Jolley has been one of the most durable and consistent performers for the MetroStars for the last three seasons. Since joining the club in a trade with Los Angeles in April of 2000, Jolley has started all but one of the 104 competitive matches played by the MetroStars, which is a club record.
He's also been a resident of Weehawken for the last three years. In fact, Jolley and his wife, Pilar, love their new hometown so much that they purchased a home last year.
"It's an ongoing joke with my teammates," Jolley said. "We call it 'the hawk.' We love it here. It's a great town."
When the terrorist attacks on the World Trade Center took place last Sept. 11, Jolley wanted to do something to help some of the victim's families, especially for those in his new hometown, particularly his new neighbor, Jill Vicario, who lost her husband Robert, which left her a widow with a newborn daughter.
"That story hit Pilar and I very hard," Jolley said. "At the time, I didn't know Jill, but we wanted to try to help out Jill in some capacity. The one thing I know pretty well is soccer and I know that the soccer community would reach out and help those who need it. So my wife and I tried to raise money to help Jill and some others who lost family members at the World Trade Center.

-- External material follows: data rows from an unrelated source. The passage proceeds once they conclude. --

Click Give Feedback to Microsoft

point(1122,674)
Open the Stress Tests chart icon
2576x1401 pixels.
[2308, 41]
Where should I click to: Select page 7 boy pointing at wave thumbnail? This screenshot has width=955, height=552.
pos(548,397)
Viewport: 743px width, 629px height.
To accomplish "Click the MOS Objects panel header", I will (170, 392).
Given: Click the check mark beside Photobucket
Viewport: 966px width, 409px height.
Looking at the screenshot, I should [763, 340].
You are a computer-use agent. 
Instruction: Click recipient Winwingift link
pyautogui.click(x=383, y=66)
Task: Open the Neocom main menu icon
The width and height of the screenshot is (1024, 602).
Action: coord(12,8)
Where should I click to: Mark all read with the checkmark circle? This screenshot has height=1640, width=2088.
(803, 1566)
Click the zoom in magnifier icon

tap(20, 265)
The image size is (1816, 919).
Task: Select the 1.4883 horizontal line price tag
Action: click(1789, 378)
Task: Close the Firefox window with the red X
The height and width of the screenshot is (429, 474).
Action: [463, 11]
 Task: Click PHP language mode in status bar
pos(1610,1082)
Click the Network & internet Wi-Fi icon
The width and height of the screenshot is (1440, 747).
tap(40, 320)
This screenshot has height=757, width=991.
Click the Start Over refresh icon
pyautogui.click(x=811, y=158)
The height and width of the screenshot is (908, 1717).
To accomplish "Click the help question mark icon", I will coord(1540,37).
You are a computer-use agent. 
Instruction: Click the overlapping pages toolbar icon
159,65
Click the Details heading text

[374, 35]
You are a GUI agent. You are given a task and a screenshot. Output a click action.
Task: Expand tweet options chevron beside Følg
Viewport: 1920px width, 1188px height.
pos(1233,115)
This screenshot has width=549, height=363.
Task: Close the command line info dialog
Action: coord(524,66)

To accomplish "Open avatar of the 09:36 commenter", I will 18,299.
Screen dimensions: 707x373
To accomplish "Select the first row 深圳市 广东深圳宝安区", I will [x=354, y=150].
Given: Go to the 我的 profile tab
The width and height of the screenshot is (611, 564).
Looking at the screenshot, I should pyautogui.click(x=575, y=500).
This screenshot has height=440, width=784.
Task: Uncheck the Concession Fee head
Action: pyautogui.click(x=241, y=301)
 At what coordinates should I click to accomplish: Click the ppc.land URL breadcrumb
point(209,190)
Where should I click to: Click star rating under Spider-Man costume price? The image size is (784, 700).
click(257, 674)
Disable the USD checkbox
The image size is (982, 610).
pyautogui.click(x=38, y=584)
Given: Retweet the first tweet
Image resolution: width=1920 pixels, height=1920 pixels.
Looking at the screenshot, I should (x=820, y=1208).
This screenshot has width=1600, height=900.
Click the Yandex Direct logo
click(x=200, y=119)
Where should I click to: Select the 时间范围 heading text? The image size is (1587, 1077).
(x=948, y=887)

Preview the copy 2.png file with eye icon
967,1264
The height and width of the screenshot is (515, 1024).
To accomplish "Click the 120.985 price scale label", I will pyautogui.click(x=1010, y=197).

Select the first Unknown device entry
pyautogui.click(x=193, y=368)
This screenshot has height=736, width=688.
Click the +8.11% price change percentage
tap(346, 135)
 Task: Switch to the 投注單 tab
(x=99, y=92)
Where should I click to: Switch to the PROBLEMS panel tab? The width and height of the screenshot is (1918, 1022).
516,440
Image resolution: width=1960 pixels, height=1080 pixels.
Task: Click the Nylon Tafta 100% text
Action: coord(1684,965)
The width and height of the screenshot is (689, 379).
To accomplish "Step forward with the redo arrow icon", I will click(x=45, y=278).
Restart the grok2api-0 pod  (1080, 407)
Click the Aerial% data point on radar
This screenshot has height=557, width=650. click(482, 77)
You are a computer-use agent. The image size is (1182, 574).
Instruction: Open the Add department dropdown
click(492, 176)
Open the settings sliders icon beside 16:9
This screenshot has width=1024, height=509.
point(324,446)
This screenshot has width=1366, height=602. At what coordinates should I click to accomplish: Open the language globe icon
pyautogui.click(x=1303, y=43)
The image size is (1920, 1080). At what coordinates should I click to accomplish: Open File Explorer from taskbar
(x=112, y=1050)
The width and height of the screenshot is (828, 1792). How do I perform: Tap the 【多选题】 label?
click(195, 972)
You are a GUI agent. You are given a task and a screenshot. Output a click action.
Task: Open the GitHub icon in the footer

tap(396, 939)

Added Jolley, "The only thing I could think of was 'what would happen to my wife if something happened to me?' "
It started as a soccer memorabilia auction in Wyckoff, where some of Jolley's friends live.
"I made some calls to my friends in the MLS and we got autographed jerseys and balls," Jolley said. "We auctioned off game tickets. My initial goal was $1,000. We had some amazing items, like game jerseys autographed by the U.S. World Cup team and jerseys from some of the top players in the league, like Landon Donovan. We raised about $6,000, but it didn't stop there. People then just kept sending us money from all over the country."
Jolley has a web site, www.justjolley.com, where he writes a column about his soccer experiences and the latest MetroStars game. Avid visitors of the site began to send money. With that, the Just Jolley Foundation took root.
"With all these people sending money, we had to do something legally," Jolley said. "We also needed to find another place where the money could go."
Jolley knew of the America Scores program, where soccer is combined with a reading, literacy, and creative writing initiative. America Scores has been in place in Dallas, San Francisco, and Los Angeles and Jolley thought it would be good to bring the program to Weehawken.
"We want to be able to support this program at the Weehawken Free Public Library," Jolley said. "My wife and I walk up to the library all the time, at least once a week. It's an amazing place. I think this was a great way to get involved in my community."
Jolley has presented a proposal to the library to get the program started there in the future.
In the meantime, the library will receive some funds as a result of the Just Jolley Foundation, as well as a scholarship that will be instituted at William & Mary College, the alma mater of both Steve and Pilar.
Jolley never realized that his community efforts would gain recognition, but they have. Saturday night, he was slated to be presented with the 2002 United States Soccer Foundation's Humanitarian of the Year award, at the banquet in Providence before the MLS Cup Sunday afternoon.
"It's as different of an award that there's going to be," Jolley said. "It is an honor, but it's not necessarily something I was striving for. My friends and family seem to be more appreciative of the award than I am. It's definitely different than being named Defender of the Year."
Jolley said he's glad the foundation has taken off and become so successful. "The response has been incredible," Jolley said. "I really thought it was going to be a one-shot deal, just a way to help Jill and another friend who lost someone at the World Trade Center. I never expected that it would develop into this."
Jolley said he plans on doing other community-related activities. After all, he's not alone. Several members of the MetroStars call Weehawken their home, but only Jolley has purchased a residence.
Even though Jolley's contract status is up in the air for next season, he still devoted to help his new hometown. He is hopeful to return to the MetroStars, who had a disappointing season this year and failed to make the playoffs.
"No matter what happens to me, we'll still stay here," Jolley said. "Even if I'm gone for a year or two, I'll be back. Nothing will change. I care about this town and that's why I'm doing it."